Files
retrowin32/doc/performance.md
T
2023-01-16 19:02:49 -08:00

63 lines
1.5 KiB
Markdown

# Performance notes
## Dumping assembly
```
$ cargo install cargo-show-asm
$ cargo asm --wasm -p win32 mov_r32
```
## Profiling on Mac
```
$ brew install cargo-instruments
$ cargo instruments --release -t time -p retrowin32 -- exe/zip/zip.exe 200
```
## Registers struct
Registers are known named slots, e.g. eax, ebx. It's natural to represent them
as like
```
struct Registers {
eax: u32,
ebx: u32,
...
}
```
But most instructions refer to registers indirectly, as an integer. So to look
up a register you might write code like:
```
enum Reg { EAX, EBX, ... }
fn get_reg(regs: &Registers, reg: Reg) {
match reg {
Reg::EAX => regs.eax,
...
}
}
```
Unfortunately it seems that, even if the values of the `Reg` enum are integers
that cleanly map to "the nth u32 in the registers struct", the above `get_reg`
function gets generated by LLVM as a switch table rather than math. (The
behavior seems the same between C++ and Rust so it seems to be an LLVM thing; it
generates more efficient code when `regs` is a global but it's still not ideal.)
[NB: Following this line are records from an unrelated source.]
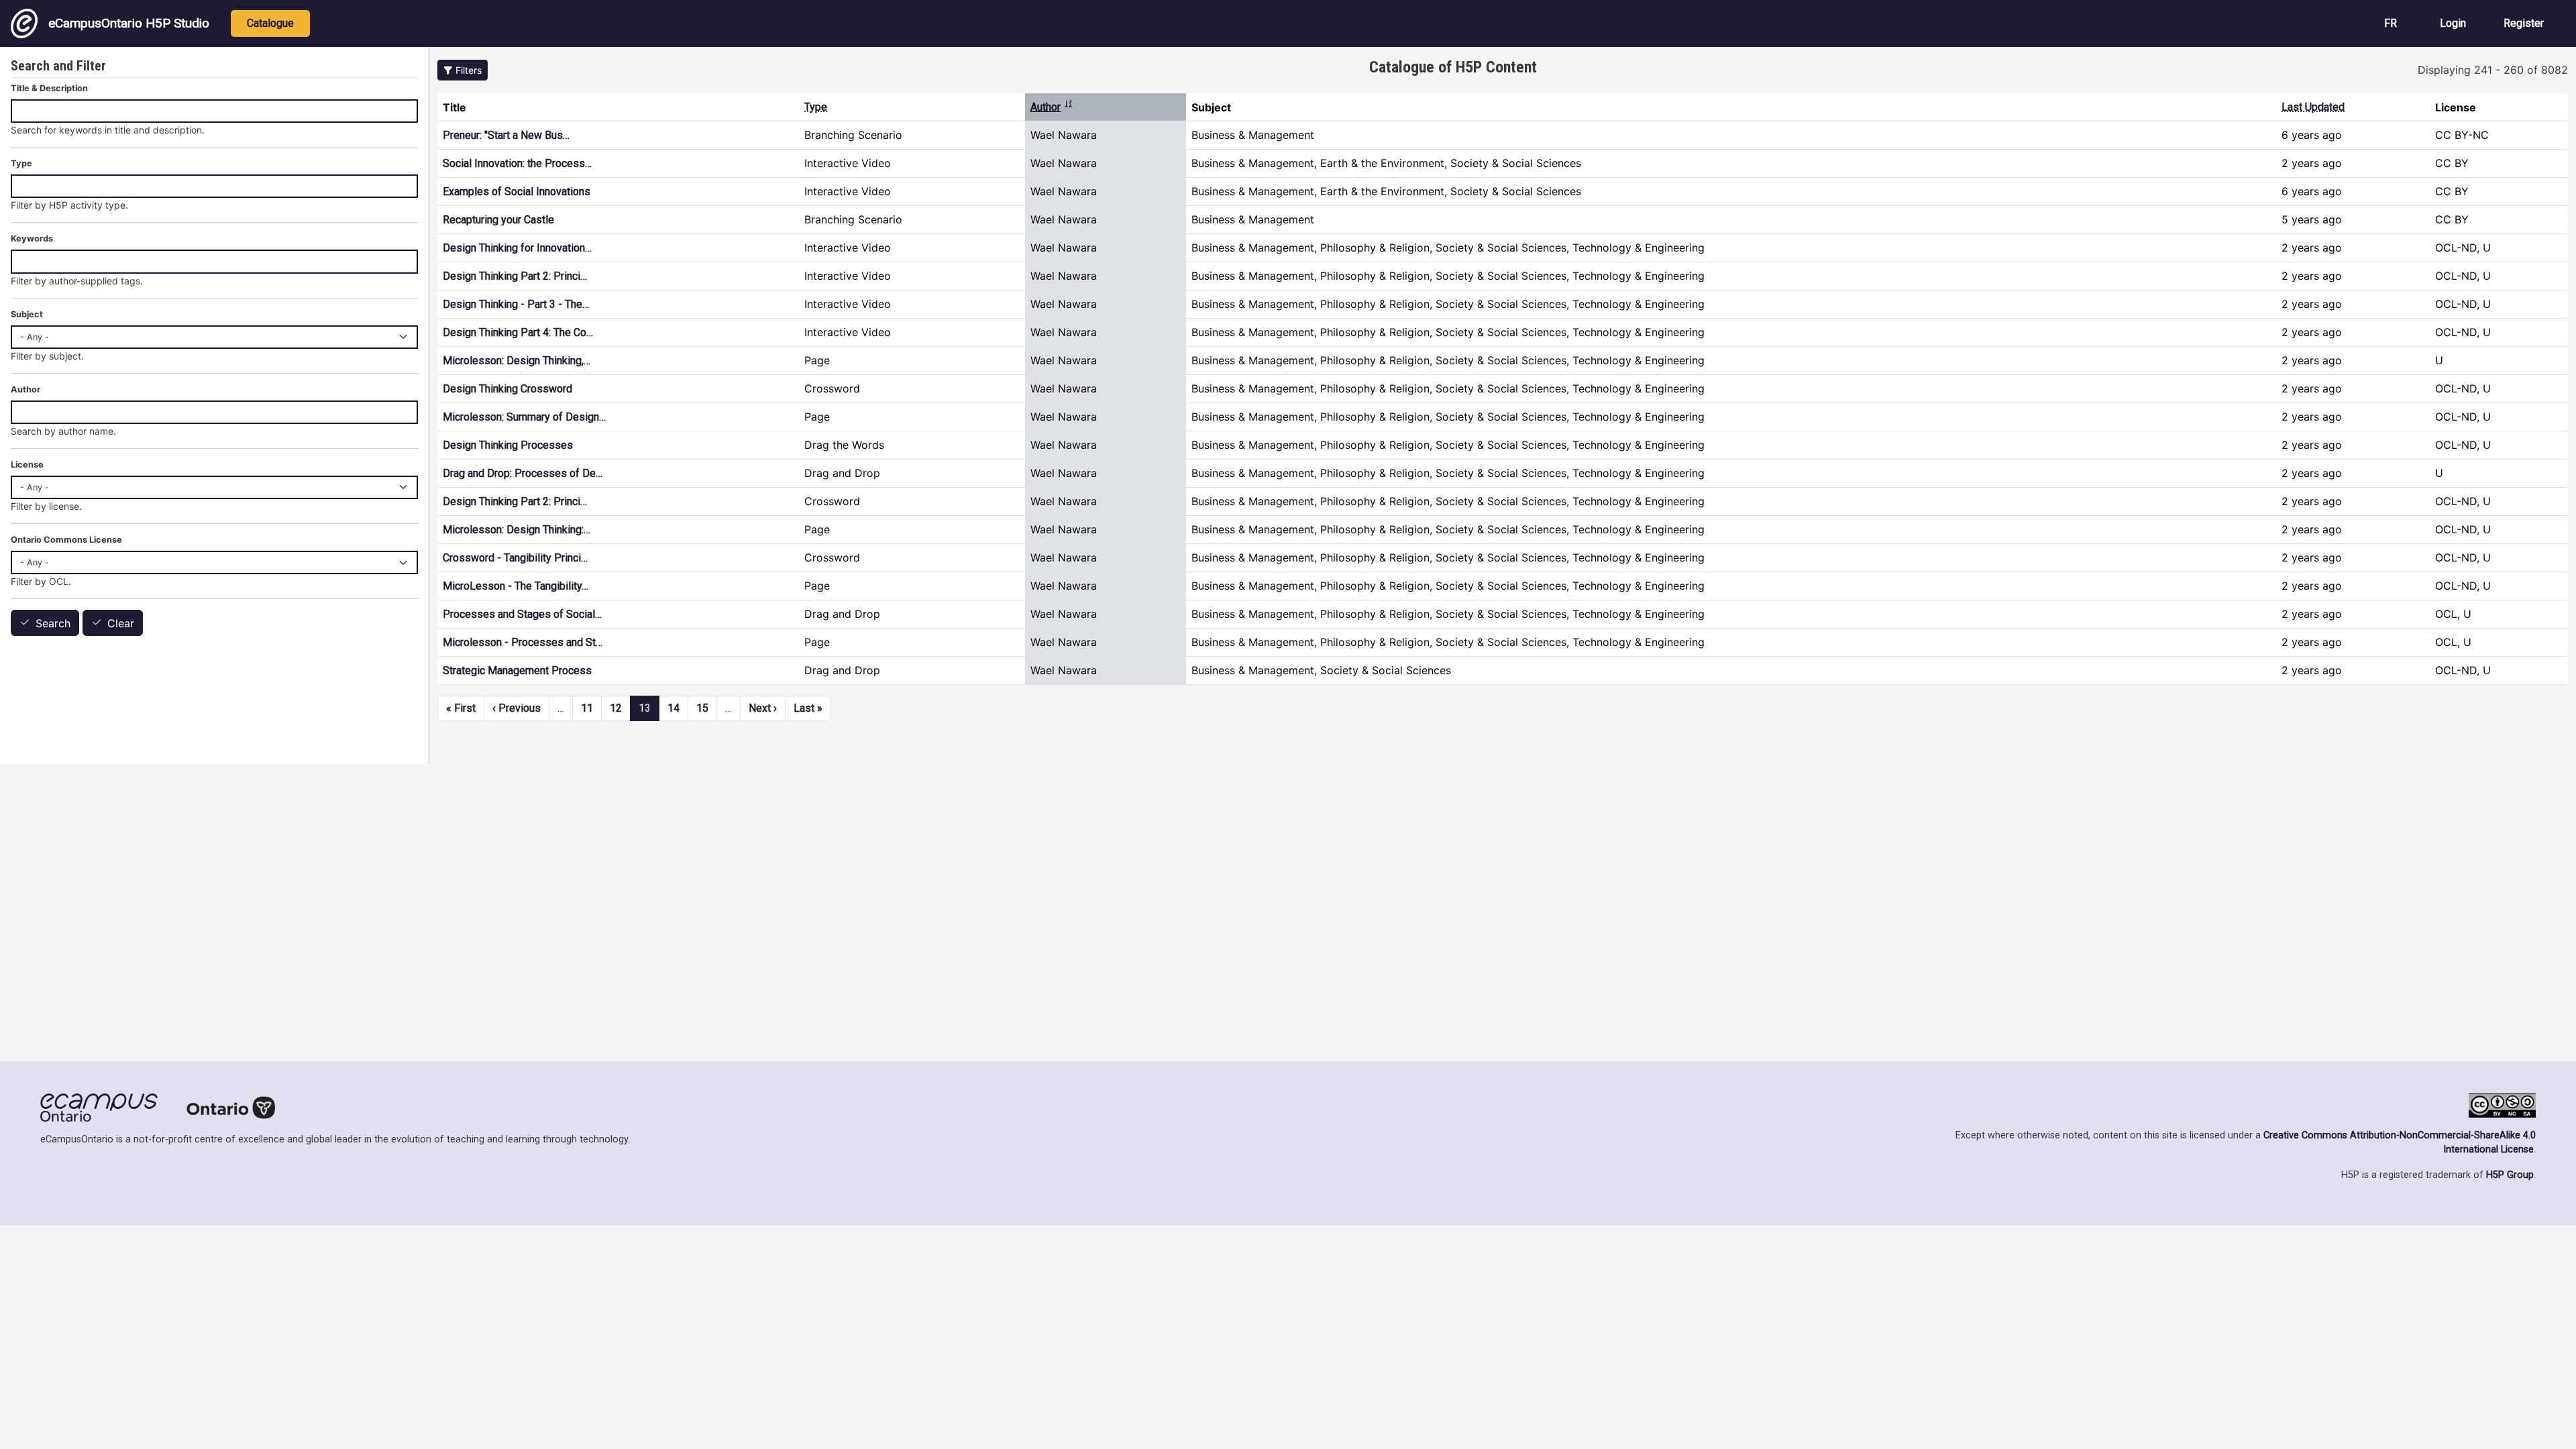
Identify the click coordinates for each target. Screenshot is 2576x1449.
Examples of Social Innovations (516, 191)
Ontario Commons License (66, 540)
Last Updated (2313, 107)
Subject (27, 314)
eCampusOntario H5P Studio (128, 23)
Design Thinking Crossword (507, 388)
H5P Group (2510, 1175)
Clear (120, 623)
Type (815, 107)
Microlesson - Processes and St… (522, 642)
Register (2524, 23)
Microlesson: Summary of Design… (524, 417)
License (27, 465)
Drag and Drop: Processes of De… (522, 473)
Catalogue (270, 23)
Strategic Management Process (517, 670)
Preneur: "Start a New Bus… (506, 135)
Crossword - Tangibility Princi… (515, 557)
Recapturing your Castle (498, 219)
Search (53, 623)
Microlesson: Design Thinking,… (516, 360)
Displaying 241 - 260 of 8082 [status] (2493, 69)
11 (587, 708)
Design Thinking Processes (508, 445)
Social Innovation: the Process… (517, 163)
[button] (462, 70)
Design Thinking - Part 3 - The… (516, 304)
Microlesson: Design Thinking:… (516, 529)
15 (702, 708)
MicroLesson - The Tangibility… (515, 586)
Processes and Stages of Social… (522, 614)
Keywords (32, 238)
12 (616, 708)
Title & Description (49, 88)
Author (1051, 107)
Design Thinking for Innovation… (517, 247)
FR (2390, 23)
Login (2453, 23)
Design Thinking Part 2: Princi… (515, 276)
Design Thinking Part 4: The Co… (518, 332)
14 (673, 708)
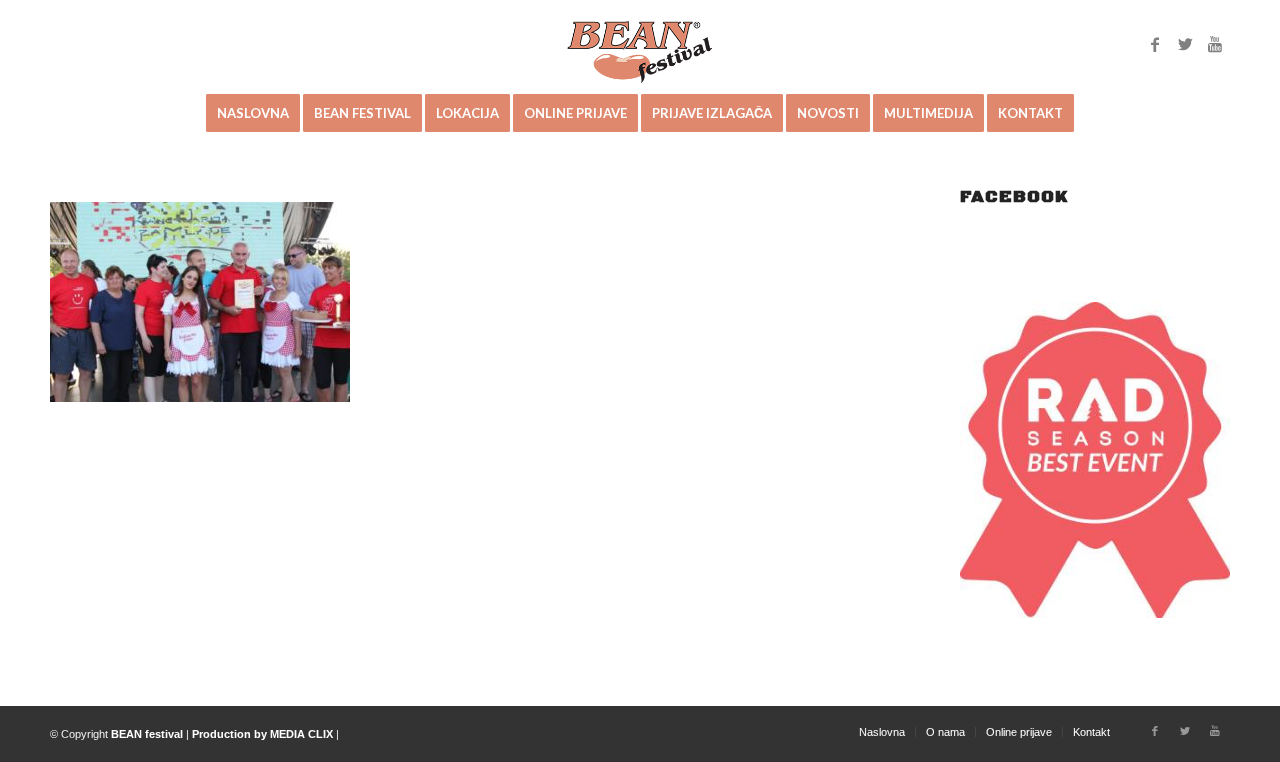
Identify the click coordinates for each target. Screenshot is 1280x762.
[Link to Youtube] (1215, 44)
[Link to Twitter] (1185, 44)
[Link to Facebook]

If you instead do something that has the same layout in memory but is more
clearly integer-indexed:
```
struct Registers {
r32: [u32; 8],
}
```
then the code generated is ideal. But then accessing those registers in Rust
code ends up pretty miserable relative to the named registers.
So instead we just use the first struct with `#[repr(C)]` and do some casting to
get the efficient codegen of the latter.